▸ **Records contained in a dataset**:
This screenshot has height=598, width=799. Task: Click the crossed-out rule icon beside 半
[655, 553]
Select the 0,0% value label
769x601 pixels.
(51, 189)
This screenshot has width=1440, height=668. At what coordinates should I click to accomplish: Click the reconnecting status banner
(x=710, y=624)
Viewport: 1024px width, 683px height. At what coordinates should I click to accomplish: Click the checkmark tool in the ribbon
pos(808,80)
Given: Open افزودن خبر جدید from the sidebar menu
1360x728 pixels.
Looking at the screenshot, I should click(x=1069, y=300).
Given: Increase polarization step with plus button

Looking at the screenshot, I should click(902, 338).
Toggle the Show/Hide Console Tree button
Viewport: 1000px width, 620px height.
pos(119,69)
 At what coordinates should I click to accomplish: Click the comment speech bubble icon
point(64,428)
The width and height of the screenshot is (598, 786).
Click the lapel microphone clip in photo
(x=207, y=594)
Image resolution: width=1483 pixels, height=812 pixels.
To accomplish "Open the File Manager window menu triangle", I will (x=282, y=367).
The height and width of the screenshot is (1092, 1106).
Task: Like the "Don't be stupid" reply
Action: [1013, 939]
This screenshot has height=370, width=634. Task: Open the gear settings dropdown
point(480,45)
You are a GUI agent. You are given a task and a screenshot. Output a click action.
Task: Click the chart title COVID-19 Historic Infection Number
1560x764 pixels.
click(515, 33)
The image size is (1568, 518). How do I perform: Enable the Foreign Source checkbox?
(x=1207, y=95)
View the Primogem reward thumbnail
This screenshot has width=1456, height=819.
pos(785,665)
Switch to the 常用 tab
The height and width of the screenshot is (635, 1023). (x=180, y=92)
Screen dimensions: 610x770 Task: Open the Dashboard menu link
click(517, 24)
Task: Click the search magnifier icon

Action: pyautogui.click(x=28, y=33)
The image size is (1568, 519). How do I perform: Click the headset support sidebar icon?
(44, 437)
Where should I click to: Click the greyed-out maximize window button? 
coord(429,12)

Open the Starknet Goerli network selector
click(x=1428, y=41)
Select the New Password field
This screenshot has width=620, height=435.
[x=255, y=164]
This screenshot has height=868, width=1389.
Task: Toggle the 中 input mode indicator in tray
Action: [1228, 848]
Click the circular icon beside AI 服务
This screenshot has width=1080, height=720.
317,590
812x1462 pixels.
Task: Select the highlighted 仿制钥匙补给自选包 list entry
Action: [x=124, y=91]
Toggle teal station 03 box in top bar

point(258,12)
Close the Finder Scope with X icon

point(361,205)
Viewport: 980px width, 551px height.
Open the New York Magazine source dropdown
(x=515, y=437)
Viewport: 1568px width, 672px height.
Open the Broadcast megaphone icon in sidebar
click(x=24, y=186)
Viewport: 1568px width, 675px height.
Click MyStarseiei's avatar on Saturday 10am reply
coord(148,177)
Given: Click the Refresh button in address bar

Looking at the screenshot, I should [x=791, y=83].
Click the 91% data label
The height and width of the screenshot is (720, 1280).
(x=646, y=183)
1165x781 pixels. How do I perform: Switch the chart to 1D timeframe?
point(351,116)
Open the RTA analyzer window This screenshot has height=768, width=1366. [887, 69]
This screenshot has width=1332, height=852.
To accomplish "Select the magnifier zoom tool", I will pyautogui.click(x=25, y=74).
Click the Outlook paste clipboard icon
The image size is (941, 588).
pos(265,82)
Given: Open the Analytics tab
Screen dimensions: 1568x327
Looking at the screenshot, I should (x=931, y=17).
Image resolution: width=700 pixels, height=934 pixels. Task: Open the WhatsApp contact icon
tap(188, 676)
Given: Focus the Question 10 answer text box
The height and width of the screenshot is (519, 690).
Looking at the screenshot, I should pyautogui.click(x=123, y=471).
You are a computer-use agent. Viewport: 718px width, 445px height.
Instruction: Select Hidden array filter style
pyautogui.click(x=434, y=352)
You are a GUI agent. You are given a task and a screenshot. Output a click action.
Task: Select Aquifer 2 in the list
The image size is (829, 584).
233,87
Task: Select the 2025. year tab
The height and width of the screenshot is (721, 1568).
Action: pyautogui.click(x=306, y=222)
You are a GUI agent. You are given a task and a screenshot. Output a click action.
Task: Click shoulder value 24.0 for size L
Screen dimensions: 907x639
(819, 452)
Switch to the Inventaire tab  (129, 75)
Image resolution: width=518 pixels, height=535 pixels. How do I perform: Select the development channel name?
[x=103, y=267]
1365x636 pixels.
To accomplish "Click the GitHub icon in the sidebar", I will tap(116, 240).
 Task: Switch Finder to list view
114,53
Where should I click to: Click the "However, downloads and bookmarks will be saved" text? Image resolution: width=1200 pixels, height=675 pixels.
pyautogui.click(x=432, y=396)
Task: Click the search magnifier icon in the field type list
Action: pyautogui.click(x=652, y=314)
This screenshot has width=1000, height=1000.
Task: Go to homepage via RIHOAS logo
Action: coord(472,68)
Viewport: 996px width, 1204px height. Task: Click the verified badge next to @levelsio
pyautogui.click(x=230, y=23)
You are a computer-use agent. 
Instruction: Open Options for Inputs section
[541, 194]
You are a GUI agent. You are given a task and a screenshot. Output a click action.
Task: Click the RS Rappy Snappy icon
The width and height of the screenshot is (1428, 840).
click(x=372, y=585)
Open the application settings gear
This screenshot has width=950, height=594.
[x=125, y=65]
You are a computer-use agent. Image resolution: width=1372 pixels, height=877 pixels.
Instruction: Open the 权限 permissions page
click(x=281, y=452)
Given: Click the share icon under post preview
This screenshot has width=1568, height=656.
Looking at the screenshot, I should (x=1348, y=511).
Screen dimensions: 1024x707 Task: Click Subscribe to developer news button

▸ **WHAT TO DO**: Show the lines from the data above that contain the string "computer".

▸ **SOLUTION FOR THIS PROBLEM**:
You are a computer-use agent. Viewport: 718px width, 445px height.
You are a computer-use agent. 
You are a computer-use agent. Image resolution: width=1372 pixels, height=877 pixels.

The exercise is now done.